»»
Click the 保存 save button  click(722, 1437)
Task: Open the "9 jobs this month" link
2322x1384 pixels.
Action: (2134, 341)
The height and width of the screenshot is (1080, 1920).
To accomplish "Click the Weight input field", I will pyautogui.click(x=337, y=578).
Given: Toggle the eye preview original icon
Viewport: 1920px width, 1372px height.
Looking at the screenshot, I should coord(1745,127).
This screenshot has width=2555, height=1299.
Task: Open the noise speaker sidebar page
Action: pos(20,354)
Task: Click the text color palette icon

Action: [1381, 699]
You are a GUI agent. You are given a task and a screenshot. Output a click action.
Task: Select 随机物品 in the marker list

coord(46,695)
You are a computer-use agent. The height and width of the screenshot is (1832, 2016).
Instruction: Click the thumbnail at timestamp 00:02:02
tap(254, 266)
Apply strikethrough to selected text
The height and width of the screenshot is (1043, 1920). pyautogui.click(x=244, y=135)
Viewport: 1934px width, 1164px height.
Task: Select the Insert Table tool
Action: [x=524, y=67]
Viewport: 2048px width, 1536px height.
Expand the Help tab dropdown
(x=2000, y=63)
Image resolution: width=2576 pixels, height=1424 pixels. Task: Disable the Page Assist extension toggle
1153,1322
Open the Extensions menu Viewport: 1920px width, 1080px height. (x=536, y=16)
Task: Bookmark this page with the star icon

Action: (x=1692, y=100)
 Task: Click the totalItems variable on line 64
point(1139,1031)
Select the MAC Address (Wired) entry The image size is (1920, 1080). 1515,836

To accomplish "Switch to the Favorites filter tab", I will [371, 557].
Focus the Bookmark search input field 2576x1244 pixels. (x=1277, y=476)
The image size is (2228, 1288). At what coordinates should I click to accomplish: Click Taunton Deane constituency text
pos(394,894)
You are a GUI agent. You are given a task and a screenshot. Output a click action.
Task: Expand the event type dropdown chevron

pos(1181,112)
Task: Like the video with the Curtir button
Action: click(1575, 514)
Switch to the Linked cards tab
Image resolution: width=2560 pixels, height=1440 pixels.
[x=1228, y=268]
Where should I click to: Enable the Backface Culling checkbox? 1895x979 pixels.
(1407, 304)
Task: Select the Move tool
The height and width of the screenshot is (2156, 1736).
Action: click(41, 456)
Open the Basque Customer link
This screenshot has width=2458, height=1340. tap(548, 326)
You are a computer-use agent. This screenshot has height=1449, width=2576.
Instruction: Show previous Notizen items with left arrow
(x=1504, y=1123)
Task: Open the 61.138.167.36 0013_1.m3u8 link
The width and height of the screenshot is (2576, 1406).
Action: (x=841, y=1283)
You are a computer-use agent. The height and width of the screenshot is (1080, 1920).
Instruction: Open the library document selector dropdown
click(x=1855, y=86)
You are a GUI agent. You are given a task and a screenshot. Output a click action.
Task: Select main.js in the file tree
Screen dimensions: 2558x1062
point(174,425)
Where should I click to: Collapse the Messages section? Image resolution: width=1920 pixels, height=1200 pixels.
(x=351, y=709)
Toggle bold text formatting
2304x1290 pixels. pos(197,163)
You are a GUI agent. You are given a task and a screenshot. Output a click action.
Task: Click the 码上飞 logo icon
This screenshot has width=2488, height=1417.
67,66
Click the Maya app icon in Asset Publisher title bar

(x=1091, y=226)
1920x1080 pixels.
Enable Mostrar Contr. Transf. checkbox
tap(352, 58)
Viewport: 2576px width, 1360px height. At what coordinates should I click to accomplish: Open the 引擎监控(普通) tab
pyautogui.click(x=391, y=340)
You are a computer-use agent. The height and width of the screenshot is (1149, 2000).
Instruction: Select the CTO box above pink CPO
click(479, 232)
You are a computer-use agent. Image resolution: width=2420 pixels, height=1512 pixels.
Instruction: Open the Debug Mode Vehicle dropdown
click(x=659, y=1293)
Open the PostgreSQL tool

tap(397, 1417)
««
→ PROBLEM STATEMENT:
Repeat all the entries above without altering anything.

→ TASK RESULT:
Click the 保存 save button  click(722, 1437)
Task: Open the "9 jobs this month" link
2322x1384 pixels.
Action: (2134, 341)
The height and width of the screenshot is (1080, 1920).
To accomplish "Click the Weight input field", I will pyautogui.click(x=337, y=578).
Given: Toggle the eye preview original icon
Viewport: 1920px width, 1372px height.
Looking at the screenshot, I should coord(1745,127).
This screenshot has width=2555, height=1299.
Task: Open the noise speaker sidebar page
Action: pos(20,354)
Task: Click the text color palette icon

Action: [1381, 699]
You are a GUI agent. You are given a task and a screenshot. Output a click action.
Task: Select 随机物品 in the marker list

coord(46,695)
You are a computer-use agent. The height and width of the screenshot is (1832, 2016).
Instruction: Click the thumbnail at timestamp 00:02:02
tap(254, 266)
Apply strikethrough to selected text
The height and width of the screenshot is (1043, 1920). pyautogui.click(x=244, y=135)
Viewport: 1934px width, 1164px height.
Task: Select the Insert Table tool
Action: [x=524, y=67]
Viewport: 2048px width, 1536px height.
Expand the Help tab dropdown
(x=2000, y=63)
Image resolution: width=2576 pixels, height=1424 pixels. Task: Disable the Page Assist extension toggle
1153,1322
Open the Extensions menu Viewport: 1920px width, 1080px height. (x=536, y=16)
Task: Bookmark this page with the star icon

Action: (x=1692, y=100)
 Task: Click the totalItems variable on line 64
point(1139,1031)
Select the MAC Address (Wired) entry The image size is (1920, 1080). 1515,836

To accomplish "Switch to the Favorites filter tab", I will [371, 557].
Focus the Bookmark search input field 2576x1244 pixels. (x=1277, y=476)
The image size is (2228, 1288). At what coordinates should I click to accomplish: Click Taunton Deane constituency text
pos(394,894)
You are a GUI agent. You are given a task and a screenshot. Output a click action.
Task: Expand the event type dropdown chevron

pos(1181,112)
Task: Like the video with the Curtir button
Action: click(1575, 514)
Switch to the Linked cards tab
Image resolution: width=2560 pixels, height=1440 pixels.
[x=1228, y=268]
Where should I click to: Enable the Backface Culling checkbox? 1895x979 pixels.
(1407, 304)
Task: Select the Move tool
The height and width of the screenshot is (2156, 1736).
Action: click(41, 456)
Open the Basque Customer link
This screenshot has width=2458, height=1340. tap(548, 326)
You are a computer-use agent. This screenshot has height=1449, width=2576.
Instruction: Show previous Notizen items with left arrow
(x=1504, y=1123)
Task: Open the 61.138.167.36 0013_1.m3u8 link
The width and height of the screenshot is (2576, 1406).
Action: (x=841, y=1283)
You are a computer-use agent. The height and width of the screenshot is (1080, 1920).
Instruction: Open the library document selector dropdown
click(x=1855, y=86)
You are a GUI agent. You are given a task and a screenshot. Output a click action.
Task: Select main.js in the file tree
Screen dimensions: 2558x1062
point(174,425)
Where should I click to: Collapse the Messages section? Image resolution: width=1920 pixels, height=1200 pixels.
(x=351, y=709)
Toggle bold text formatting
2304x1290 pixels. pos(197,163)
You are a GUI agent. You are given a task and a screenshot. Output a click action.
Task: Click the 码上飞 logo icon
This screenshot has width=2488, height=1417.
67,66
Click the Maya app icon in Asset Publisher title bar

(x=1091, y=226)
1920x1080 pixels.
Enable Mostrar Contr. Transf. checkbox
tap(352, 58)
Viewport: 2576px width, 1360px height. At what coordinates should I click to accomplish: Open the 引擎监控(普通) tab
pyautogui.click(x=391, y=340)
You are a computer-use agent. The height and width of the screenshot is (1149, 2000).
Instruction: Select the CTO box above pink CPO
click(479, 232)
You are a computer-use agent. Image resolution: width=2420 pixels, height=1512 pixels.
Instruction: Open the Debug Mode Vehicle dropdown
click(x=659, y=1293)
Open the PostgreSQL tool

tap(397, 1417)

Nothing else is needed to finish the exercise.